Crise franco-comorienne : de qui se moque-t-on ?

Entrevue de la revue Albalad avec le préfet de Mayotte
mardi 29 mars 2011

Crise Franco-comorien. « De qui se moque-t-on ? »
Albalad Mayotte, 29 mars 2011
Interview du préfet de Mayotte par Halda Halid

C’est officiel, le gouvernement français ne délivre plus aucun visa pour les citoyens comoriens. Une mesure qui ne risque pas de toucher les autorités comoriennes à l’origine de cette crise. En effet, en dépit de leurs « gesticulations », un certain nombre parmi eux bénéficient de la nationalité Française. Au cours d’un entretien, Hubert Derache est revenu sur la crise qui oppose les deux pays.

Albalad : Où en sont les négociations ?
Hubert Derache : Les négociations se poursuivent entre l’ambassadeur de France et les autorités comoriennes. On pensait trouver un accord ce week-end et les Comoriens ont rajouté des conditions supplémentaires. Cette posture politique est une manière pour les Comoriens de célébrer la départementalisation.
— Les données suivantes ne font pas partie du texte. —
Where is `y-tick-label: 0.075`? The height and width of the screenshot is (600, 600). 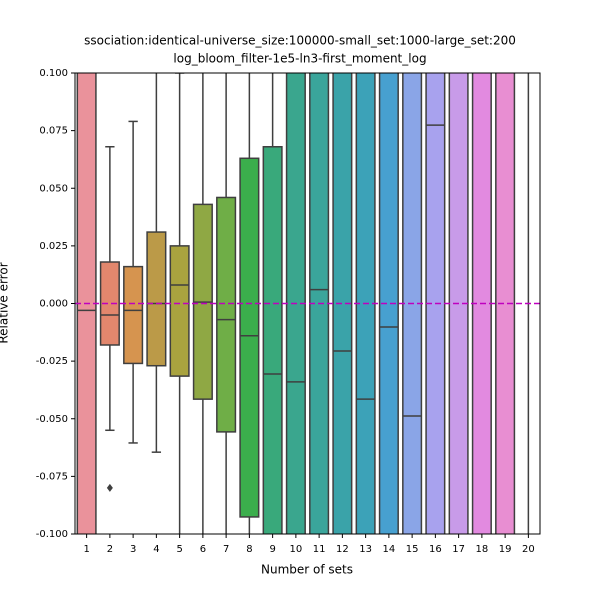
y-tick-label: 0.075 is located at coordinates (54, 132).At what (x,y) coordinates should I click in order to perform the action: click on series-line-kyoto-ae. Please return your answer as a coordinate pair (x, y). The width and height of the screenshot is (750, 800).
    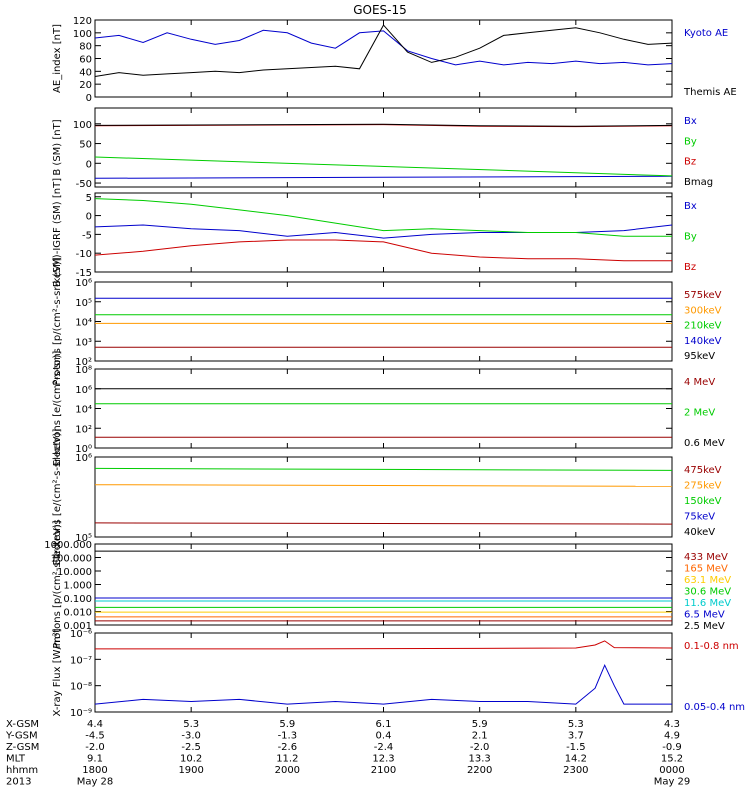
    Looking at the image, I should click on (384, 48).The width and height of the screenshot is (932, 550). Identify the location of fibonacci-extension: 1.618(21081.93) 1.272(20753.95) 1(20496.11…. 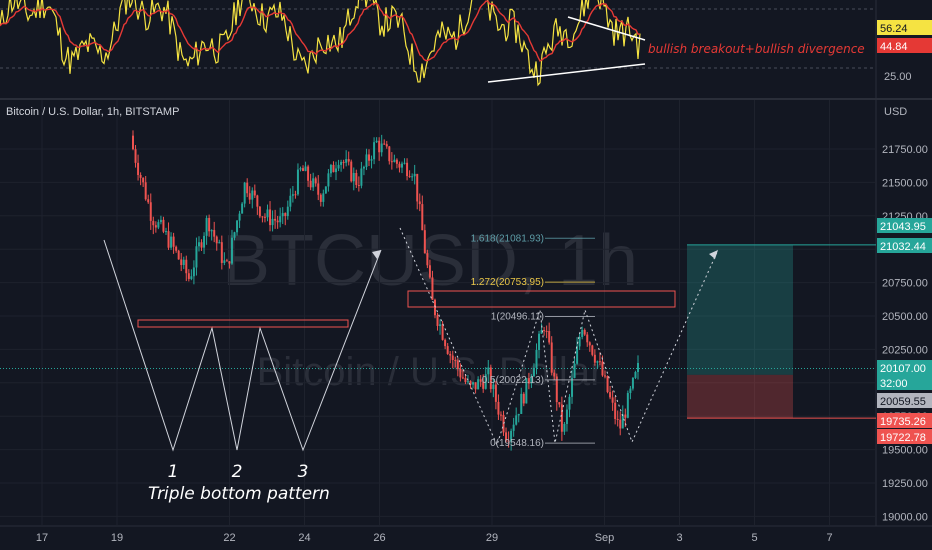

N’est-ce pas une fois de plus un chantage financier, une manière détournée de réclamer plus d’argent à la France ?
H. D. : Pour l’instant je n’ai pas- connaissance de ce chantage financier ; ce n’est pas à exclure mais cela ne rentre pas dans les termes de l’accord. Ce que veulent les autorités comoriennes, c’est pouvoir admettre sur leur territoire des gens qui ont des papiers d’identité. Ça, on peut facilement le comprendre. Mais au vu de la situation, on souhaiterait s’en tenir à ce qu’on fait avec d’autres pays comme Madagascar. On donne un PV d’audition fait par un officier qui atteste de la nationalité de la personne aux Malgaches reconduits. Cela leur suffit. Ce type de reconnaissance de nationalité est fait dans le cadre d’une audition pendant la garde à vue. Ce PV d’audition n’était pas fait jusqu’à maintenant et on se propose de le faire. Maintenant on doit voir si les autorités comoriennes se contenteraient de ce document. L’autre jour on a renvoyé des personnes munies de leur extrait de naissance, elles ont été refoulées.

Suite à l’arrêt des reconduites, en quoi consiste désormais le travail des policiers de la PAF ?
Les hommes continuent à faire des interpellations. En dix jours, on a fait 31 Kwassa dont un très gros qui transportait 107 personnes. On leur signifie leur APRF (arrêté préfectoral de reconduite à la frontière) et on rentre leur empreintes digitales dans notre base de données avant de les relâcher dans la nature. Le jour où on les arrête, on a déjà tous les éléments. En dépit de l’arrêt des reconduites, l’afflux d’immigrés continue toujours. Combien dé temps allons-nous pouvoir tenir dans cette situation ? J’espère que ça va durer le moins longtemps possible ; ceci dit, ce n’est pas nouveau. On a déjà eu ce cas de figure en 2008. Cela avait duré un mois et demi. Les autorités comoriennes disent que les conditions d’interpellation et de reconduites à la frontière ne seraient pas dignes des droits de l’Homme. Nous avons fait passer les chiffres du nombre de visites médicales et de soins fournis. On est quand même dans un système relativement humain. Surtout quand on voit en face que les autorités comoriennes qui donnent des leçons d’humanité, laissent partir des kwassas de neuf mètres avec 107 personnes à bord. Aujourd’hui l’archipel des Comores est aussi le seul pays à soutenir le colonel Khadafi. De qui se moque-t-on ? On est dans la surenchère politique mais pas dans la réalité.